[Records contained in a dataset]
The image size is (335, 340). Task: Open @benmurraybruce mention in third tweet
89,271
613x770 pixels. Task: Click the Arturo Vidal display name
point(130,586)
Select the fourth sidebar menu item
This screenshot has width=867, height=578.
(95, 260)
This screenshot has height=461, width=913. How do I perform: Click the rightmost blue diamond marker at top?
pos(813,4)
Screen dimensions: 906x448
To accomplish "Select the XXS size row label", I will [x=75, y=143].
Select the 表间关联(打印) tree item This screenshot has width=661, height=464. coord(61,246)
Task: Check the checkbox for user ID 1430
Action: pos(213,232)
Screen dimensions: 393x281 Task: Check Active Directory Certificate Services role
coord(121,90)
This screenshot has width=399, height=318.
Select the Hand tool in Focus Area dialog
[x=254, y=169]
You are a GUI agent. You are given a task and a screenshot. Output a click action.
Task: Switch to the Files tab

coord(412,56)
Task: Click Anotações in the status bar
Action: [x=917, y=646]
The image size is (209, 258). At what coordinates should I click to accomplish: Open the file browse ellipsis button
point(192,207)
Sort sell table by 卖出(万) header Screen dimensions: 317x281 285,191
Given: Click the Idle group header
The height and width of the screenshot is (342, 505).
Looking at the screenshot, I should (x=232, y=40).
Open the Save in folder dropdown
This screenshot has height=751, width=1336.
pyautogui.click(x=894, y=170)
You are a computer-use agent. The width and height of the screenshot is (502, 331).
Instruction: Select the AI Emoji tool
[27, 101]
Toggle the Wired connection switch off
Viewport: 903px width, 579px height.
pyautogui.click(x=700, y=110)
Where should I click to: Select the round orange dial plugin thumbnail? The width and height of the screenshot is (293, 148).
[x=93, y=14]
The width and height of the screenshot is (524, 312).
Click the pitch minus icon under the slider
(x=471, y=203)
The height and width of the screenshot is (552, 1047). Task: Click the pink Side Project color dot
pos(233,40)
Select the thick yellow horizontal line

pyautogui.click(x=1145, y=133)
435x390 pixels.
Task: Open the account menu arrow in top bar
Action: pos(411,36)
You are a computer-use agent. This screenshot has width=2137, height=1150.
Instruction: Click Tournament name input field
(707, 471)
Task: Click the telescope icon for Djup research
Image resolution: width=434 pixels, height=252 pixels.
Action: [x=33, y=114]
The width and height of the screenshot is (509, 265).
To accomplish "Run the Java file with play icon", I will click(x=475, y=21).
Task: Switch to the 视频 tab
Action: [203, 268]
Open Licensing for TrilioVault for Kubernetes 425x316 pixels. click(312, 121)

WHAT YOU SHOULD DO: If a line of the records above holds the word "header", show it.

RESULT FOR THIS TASK:
Sort sell table by 卖出(万) header Screen dimensions: 317x281 285,191
Given: Click the Idle group header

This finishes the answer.